EXERCISE REQUIREMENTS: Select from the records below every line that has the word "will" in it.

**** DATA PROVIDED

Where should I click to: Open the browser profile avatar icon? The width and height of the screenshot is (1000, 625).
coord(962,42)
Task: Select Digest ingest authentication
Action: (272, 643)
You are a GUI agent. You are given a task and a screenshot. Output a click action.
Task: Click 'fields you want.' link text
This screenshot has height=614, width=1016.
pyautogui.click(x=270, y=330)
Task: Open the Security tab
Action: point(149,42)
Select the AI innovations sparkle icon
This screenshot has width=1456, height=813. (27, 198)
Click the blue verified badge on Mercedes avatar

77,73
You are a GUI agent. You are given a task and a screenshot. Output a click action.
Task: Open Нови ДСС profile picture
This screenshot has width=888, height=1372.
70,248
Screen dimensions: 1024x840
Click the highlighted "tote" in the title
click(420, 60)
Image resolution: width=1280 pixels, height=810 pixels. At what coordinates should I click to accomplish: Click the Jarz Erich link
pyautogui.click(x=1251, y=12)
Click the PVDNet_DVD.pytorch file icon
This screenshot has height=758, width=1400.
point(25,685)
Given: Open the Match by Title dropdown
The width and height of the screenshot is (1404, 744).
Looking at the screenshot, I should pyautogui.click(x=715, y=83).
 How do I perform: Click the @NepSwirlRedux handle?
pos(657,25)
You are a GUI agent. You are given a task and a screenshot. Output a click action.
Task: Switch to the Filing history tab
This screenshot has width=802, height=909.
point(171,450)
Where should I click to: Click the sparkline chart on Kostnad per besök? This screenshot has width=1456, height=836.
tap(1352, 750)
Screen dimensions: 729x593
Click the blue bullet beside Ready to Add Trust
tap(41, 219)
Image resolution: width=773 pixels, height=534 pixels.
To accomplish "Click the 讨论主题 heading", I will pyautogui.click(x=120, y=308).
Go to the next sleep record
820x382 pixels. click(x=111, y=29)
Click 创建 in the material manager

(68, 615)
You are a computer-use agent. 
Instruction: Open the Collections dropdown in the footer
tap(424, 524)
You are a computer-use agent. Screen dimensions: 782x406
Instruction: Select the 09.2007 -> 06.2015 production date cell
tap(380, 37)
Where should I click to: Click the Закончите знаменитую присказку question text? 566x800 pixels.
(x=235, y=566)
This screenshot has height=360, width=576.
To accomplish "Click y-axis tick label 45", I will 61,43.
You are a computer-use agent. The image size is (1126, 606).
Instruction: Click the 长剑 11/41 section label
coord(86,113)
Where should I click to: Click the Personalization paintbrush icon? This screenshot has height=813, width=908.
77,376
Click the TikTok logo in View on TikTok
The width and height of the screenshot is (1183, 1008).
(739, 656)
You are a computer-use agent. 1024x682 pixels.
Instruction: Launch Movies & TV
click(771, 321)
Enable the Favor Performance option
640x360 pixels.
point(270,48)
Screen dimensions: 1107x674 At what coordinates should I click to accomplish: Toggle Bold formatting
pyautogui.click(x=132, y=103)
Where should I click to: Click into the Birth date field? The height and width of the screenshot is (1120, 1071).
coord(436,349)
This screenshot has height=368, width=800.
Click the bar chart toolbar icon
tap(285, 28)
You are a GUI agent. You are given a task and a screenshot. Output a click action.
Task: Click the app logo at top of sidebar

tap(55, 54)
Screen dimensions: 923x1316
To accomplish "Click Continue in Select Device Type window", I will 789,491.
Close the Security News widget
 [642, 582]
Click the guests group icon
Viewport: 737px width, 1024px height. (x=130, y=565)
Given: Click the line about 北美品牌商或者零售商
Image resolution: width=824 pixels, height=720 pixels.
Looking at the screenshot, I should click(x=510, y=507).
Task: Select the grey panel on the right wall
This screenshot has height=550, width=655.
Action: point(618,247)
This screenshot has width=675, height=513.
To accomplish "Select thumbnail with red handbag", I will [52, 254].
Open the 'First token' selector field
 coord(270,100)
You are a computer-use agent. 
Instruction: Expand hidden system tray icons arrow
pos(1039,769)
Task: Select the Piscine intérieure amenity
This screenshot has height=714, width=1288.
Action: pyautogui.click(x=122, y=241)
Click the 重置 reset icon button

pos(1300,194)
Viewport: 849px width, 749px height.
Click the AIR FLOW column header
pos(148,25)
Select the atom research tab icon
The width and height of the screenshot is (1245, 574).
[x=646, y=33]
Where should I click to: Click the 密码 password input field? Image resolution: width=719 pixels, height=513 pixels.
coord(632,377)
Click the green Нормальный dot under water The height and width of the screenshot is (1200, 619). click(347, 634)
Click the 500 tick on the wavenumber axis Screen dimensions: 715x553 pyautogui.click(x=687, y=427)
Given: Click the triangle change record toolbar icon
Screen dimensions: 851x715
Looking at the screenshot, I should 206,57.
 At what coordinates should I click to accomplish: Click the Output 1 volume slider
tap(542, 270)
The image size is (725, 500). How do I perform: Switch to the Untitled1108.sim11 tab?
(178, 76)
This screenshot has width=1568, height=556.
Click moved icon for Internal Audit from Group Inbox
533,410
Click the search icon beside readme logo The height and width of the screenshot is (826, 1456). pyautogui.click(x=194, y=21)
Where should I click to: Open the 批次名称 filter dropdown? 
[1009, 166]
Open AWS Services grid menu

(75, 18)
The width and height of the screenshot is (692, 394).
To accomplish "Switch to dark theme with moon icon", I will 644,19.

********

TASK OUTPUT:
To accomplish "Click the 讨论主题 heading", I will pyautogui.click(x=120, y=308).
To accomplish "Click y-axis tick label 45", I will 61,43.
To accomplish "Click Continue in Select Device Type window", I will 789,491.
To accomplish "Select thumbnail with red handbag", I will [52, 254].
To accomplish "Switch to dark theme with moon icon", I will 644,19.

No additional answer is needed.